Fantastic Fest: ‘Keep An Eye Out’ Is Very Funny, A Little Tedious, And Extremely French

Fantastic Fest


Keep an Eye Out
comes from French musician turned absurdist filmmaker Quentin Dupieux, aka Mr. Oizo, who’s known for a certain brand of oddball dadaism. For instance his 2010 film Rubber, which was about killer tire that could explode people’s heads. This one is about a man, played by mustachioed Gregoire Ludig, looking like a French Rob Delaney, who finds a corpse outside his apartment. He’s in the midst of trying to explain this story to a detective played by Benoît Poelvoorde inside a dowdy police station. Virtually the entire movie consists of this one place and this one story.

Dupieux has a rare talent for surrealist humor and when it works, it really works. The film’s centerpiece is a sequence involving a one-eyed cop which gives the film its title, a slow build that comes to a big crescendo. It’s a perfect mix of pun, slapstick, and absurdity.

Poelvoorde’s character, meanwhile has a hole in his chest that leaks when he smokes cigarettes, which he’s naturally very nonchalant about, much to the chagrin of the mystified Ludig. It’s a good gag. That’s their dynamic in a nutshell, one man refusing to acknowledge the ridiculousness of a situation.

Dupieux is constantly stacking absurdity on top of absurdity like this, while French Rob Delaney plays the put upon straight man, trapped in some comedic Kafka story. It mostly works well, but for me there’s a point at which archness needs to give way to some kind of vulnerability or genuine feeling, or else it stagnates. As genuinely brilliant and funny as Keep An Eye Out is, I’m not sure that moment ever comes. All the absurdity starts to feel like a deflection. I know you’re clever, but who are you?

Likewise, the characters offer arch commentary on the tediousness of a scene, and it’s smart and funny, but doesn’t quite make the scene not tedious. “Eet eez, how you say, ironic, no? Eet eez funny because zee dog, he does not play pokair.”

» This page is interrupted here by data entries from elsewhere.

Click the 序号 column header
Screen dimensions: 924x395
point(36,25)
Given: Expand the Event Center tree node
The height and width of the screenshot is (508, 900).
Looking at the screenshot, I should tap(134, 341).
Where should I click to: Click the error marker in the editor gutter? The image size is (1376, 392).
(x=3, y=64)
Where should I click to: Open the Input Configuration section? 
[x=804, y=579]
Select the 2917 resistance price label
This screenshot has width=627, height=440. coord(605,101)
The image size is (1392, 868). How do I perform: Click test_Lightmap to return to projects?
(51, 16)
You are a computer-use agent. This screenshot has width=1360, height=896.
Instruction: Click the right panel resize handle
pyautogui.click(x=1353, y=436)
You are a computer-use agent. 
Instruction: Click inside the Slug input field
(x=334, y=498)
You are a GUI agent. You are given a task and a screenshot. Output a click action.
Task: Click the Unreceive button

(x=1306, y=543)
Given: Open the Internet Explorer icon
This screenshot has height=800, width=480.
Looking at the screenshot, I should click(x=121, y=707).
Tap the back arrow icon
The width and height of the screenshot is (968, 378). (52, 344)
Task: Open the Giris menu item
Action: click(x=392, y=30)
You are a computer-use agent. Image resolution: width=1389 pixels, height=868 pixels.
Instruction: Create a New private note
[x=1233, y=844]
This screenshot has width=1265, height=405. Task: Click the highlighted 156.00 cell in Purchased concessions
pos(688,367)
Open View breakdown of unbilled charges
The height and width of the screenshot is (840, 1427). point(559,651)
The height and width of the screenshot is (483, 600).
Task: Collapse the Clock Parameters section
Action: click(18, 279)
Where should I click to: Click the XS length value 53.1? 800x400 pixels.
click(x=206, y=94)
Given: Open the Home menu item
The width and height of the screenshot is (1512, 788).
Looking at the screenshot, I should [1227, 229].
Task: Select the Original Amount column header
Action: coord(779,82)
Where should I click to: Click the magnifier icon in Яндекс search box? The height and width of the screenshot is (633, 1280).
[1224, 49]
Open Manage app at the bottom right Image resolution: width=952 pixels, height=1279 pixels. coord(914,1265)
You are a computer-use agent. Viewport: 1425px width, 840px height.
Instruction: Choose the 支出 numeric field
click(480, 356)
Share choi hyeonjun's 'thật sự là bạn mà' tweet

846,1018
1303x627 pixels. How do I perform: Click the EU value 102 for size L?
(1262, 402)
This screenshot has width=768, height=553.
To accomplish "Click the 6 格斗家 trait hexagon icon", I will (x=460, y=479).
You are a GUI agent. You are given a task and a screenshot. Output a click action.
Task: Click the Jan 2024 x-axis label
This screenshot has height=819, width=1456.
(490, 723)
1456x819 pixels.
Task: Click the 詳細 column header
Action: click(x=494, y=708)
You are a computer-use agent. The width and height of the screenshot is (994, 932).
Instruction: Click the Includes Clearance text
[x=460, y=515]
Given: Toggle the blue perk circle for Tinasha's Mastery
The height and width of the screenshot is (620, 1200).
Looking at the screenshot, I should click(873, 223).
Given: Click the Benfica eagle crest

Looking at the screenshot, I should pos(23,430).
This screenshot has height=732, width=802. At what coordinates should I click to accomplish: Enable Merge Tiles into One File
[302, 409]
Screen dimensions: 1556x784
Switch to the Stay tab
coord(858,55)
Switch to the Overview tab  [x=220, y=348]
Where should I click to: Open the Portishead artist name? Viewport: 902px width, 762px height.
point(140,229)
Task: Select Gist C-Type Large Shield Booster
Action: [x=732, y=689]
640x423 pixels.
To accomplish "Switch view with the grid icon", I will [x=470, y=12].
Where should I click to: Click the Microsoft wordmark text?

Dupieux stacks humorous ironies like a virtuoso but I’d like a smidge more about what actually drives him (fun fact: “Quentin” apparently sounds like “con-tawn’ in its proper French pronunciation). Regardless, I enjoyed Keep An Eye Out more than Dupieux’s last couple films and it should be an absolute delight for anyone who likes Euro slapstick slightly more than I do.